Rollercoasters.
I don't like rollercoasters. They are too fast, and they make my stomach woozy. People puke while riding them, and if you’re lucky they are sitting behind you instead of in front. The deal-killer for me is that my body type doesn’t really fit comfortably into the space provided, if you catch my drift. The last rollercoaster I rode was at Dollywood with my son when he was in the fourth grade. He is 28 years old now, so it’s been a while. I haven’t missed it at all.
Our participation on those mechanical Rides of Death is at least voluntary. Sometimes, though, we unwillingly receive a figurative seat on the front row of the first car, courtesy of Life. Two weeks ago, that is exactly where I found myself.
The date was June 15, 2016. I was out and about, putting in resumes at local elementary and secondary schools for teaching positions. Approximately 10:15 that morning, I received a phone call from the hospice organization that was taking care of my mother telling me she had just passed away. The news was not unexpected, but the timing is never what you think it will be. Arrangements were made via the phone, and since I only had one more stop to make, I decided to make it.

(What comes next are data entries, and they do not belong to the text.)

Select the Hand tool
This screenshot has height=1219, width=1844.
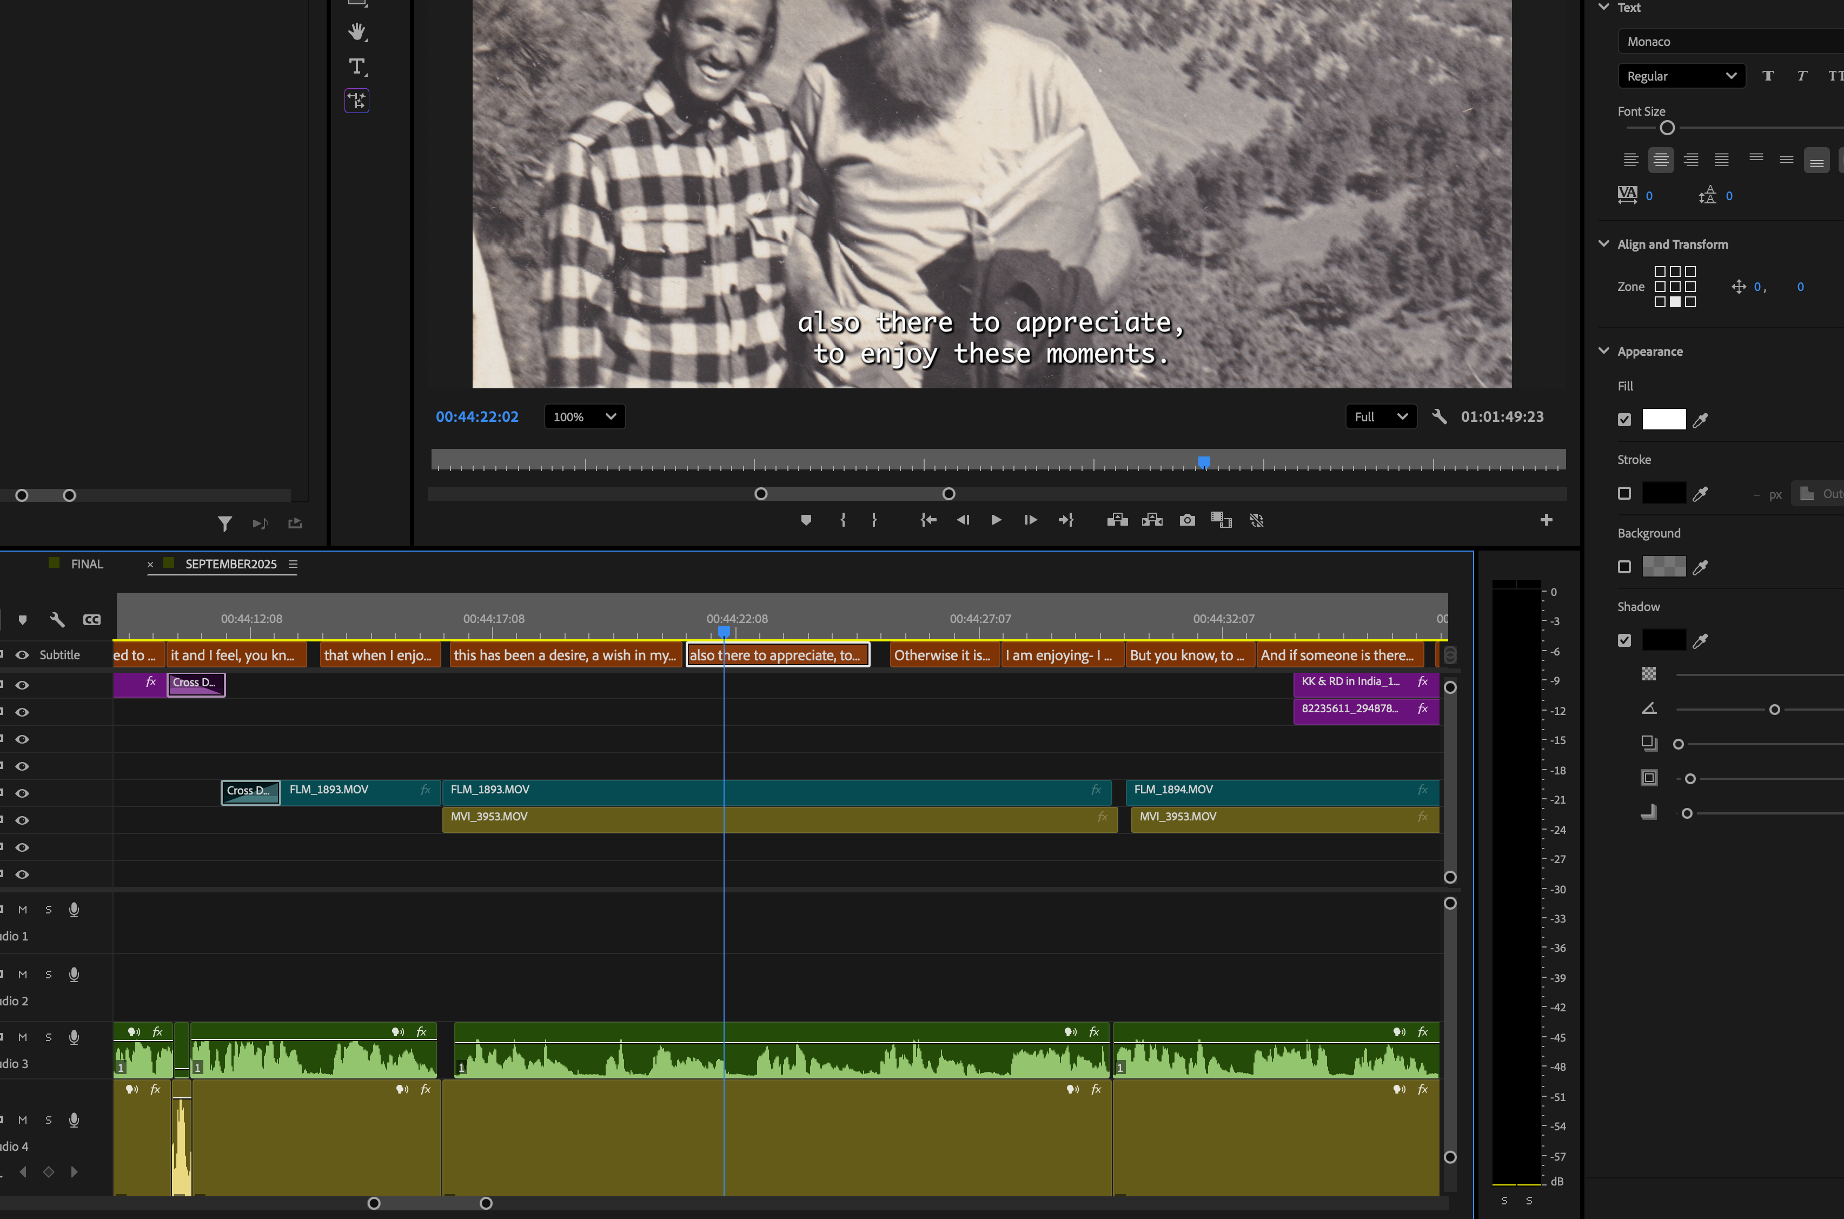pyautogui.click(x=357, y=32)
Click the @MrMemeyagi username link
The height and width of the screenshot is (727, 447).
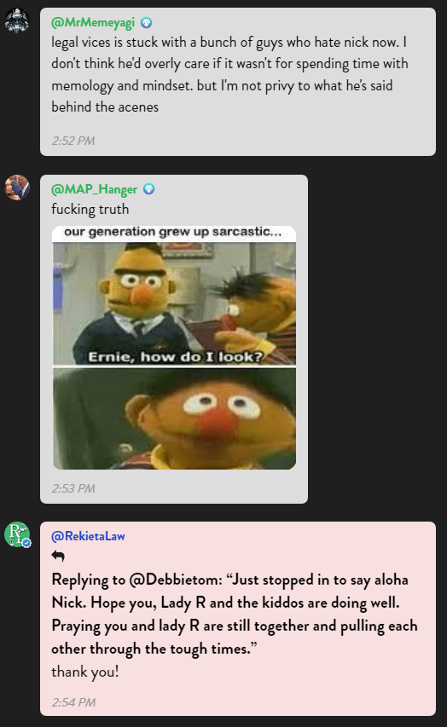coord(93,22)
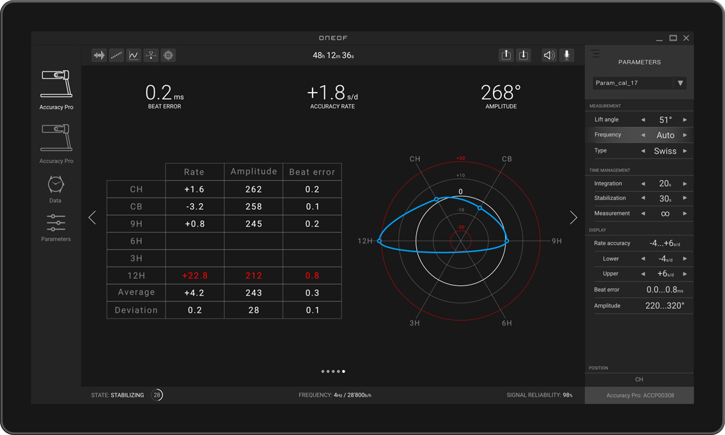Increase the Lift angle value
The height and width of the screenshot is (435, 725).
point(685,120)
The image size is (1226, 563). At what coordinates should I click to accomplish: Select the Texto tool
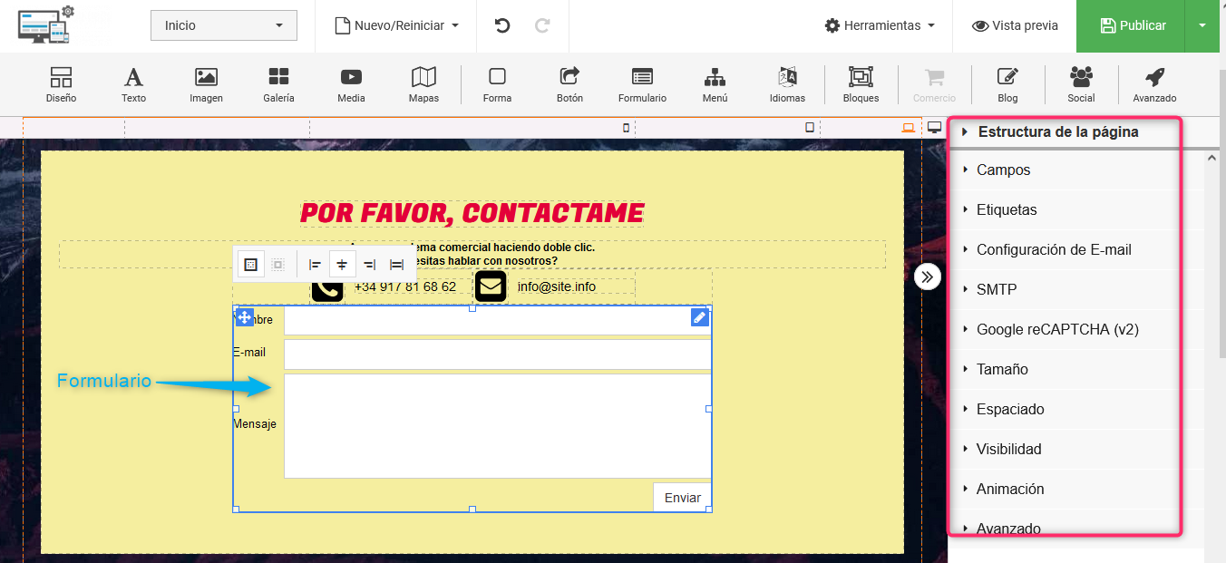point(133,84)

On the way to the final elementary school, my friend, next-door neighbor, and new principal of one of the local middle schools called and asked me to come back to his school and talk to him. I did, and in the course of the conversation he offered me a teaching position to work with 6th-7th grade students teaching Social Studies. My response to him went something like: let me think about it, my mom just passed away, followed by I’LL TAKE IT.
Can there be any more of a swing of emotion in such a brief time? The opportunity to return to My Purpose of education literally 20 minutes after my mother passed away? What was left of my good mind was sloshing out of my ears.
The only thing I could think of with any clarity is the phrase that I’m sure you are familiar with: God is good, all the time, and All the time God is good.
There come some poignant moments in all of our lives in which we are confronted with this question: Do we really believe what we say we believe? I have had several of those moments, as I know you have. The Lord has been faithful in walking with me through each of those times.
I have quoted this scripture before, and lean on it again now. “Be strong and courageous. Do not be afraid or terrified because of them, for the Lord your God goes with you; he will never leave you nor forsake you.” – Deuteronomy 31:6 (NIV)
Rollercoasters are scary things. Whether we are on one by choice or by circumstance, God’s Word tells us not to fear because if we believe in Him, He is with us.
As I cope with the connection of two life-altering events by a short time span, I remember that I don’t have to have all the answers. All I have to do is to lean on the One that does. I wish I had some deep theological explanation to share, and perhaps one day I will. All I can tell you today, and I can tell it without hesitation, is that the security provided by my faith in Christ is what keeps me going – even when life goes up and down and up and down and around and upside down. Jesus doesn’t stop the rollercoasters, He just keeps us from falling out!